Should Congress decide to consider railroad safety legislation, such as the Railway Safety Act introduced earlier this year, don’t expect the railroad industry to consider the measure as it currently stands.
In February, U.S. Reps. Troy Nehls, R-Texas, and Seth Moulton, D-Massachusetts, two House members from opposite ends of the political and geographic map, introduced the Railroad Safety Enhancement Act of 2026. A similar measure was introduced in the U.S. Senate.
The proposal borrows from the Railway Safety Act of 2024, first pushed by then-U.S. Sen. JD Vance, R-Ohio, and others following the Norfolk Southern derailment in East Palestine, Ohio. However, the proposal did not advance.
The new iteration would require all Class I railroads and Amtrak to participate in the Confidential Close Call Reporting System, known as C3RS, for two years. The program is administered by NASA through an independent third party and is designed to let workers and railroads report close calls and unsafe conditions without fear of retaliation, while also limiting Federal Railroad Administration enforcement tied to events reported through the system.
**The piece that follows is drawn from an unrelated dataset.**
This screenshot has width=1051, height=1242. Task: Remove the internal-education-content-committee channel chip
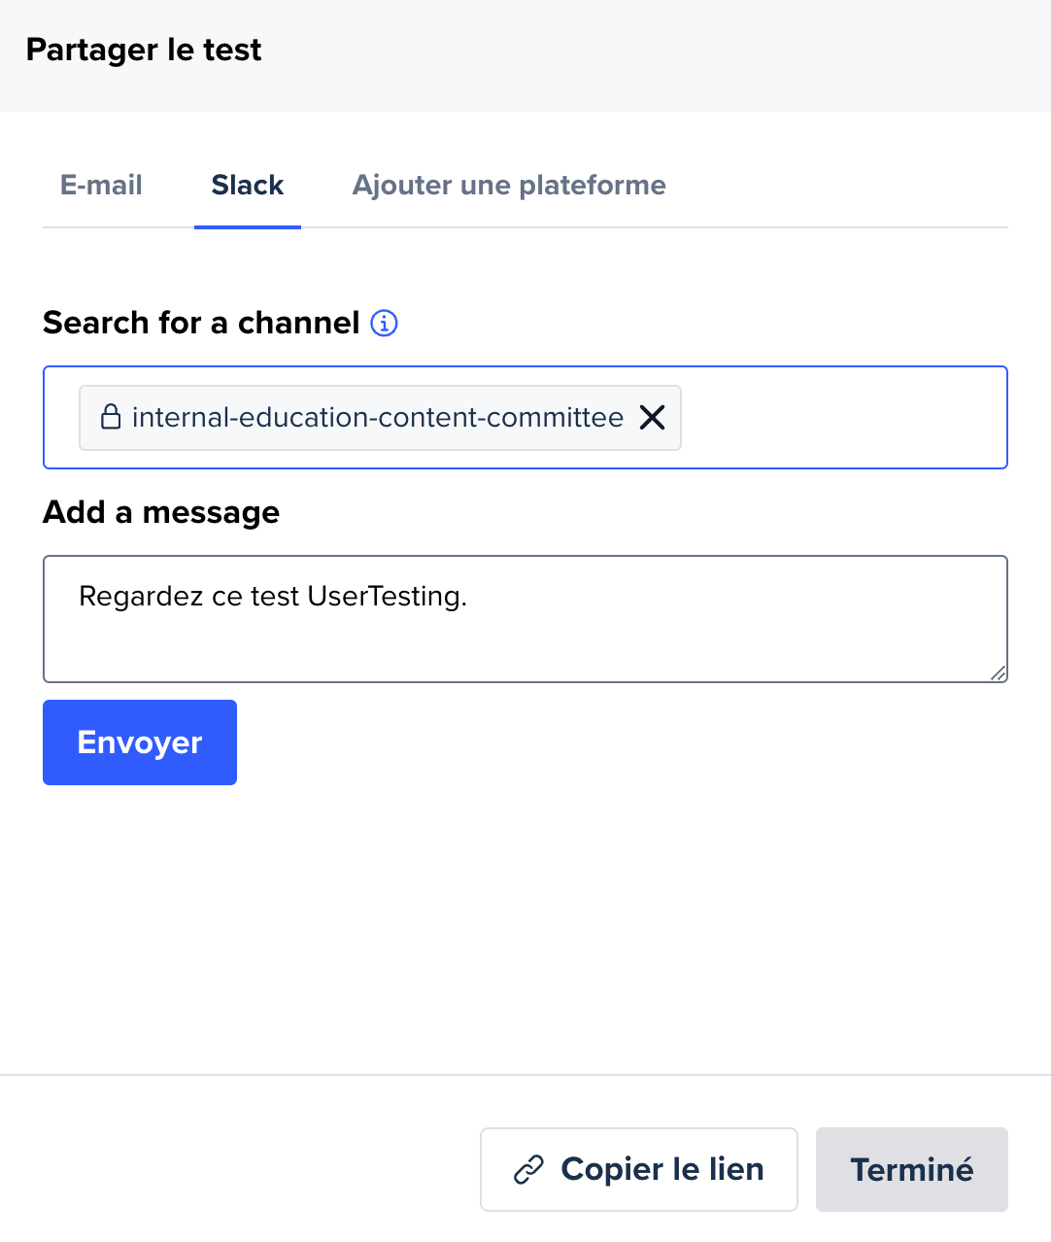tap(653, 418)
However, the leading freight railroad industry association said it isn’t interested in what it sees as backward and all-encompassing mandates. Instead, it wants to focus on innovation.
“Freight railroads continue to advance safety through sustained investment in the core network, deployment of proven and emerging technologies, and rigorous operating standards,” Ted Greener, senior vice president for communications for the Association of American Railroads, told Railfanning.org News Wire. “Because of this, railroads are in the midst of their safest era ever and remain the safest way to move goods over land.
“As Congress considers any rail safety legislation, policymakers should reject backwards-looking, one-size-fits-all mandates that undermine competition and raise prices for consumers, and instead ensure each provision is objectively grounded in data to reduce risk,” Greener added. “The priority should be policies that encourage innovation and measurable safety outcomes without disrupting the supply chain or diverting resources from proven, safety-critical investments.”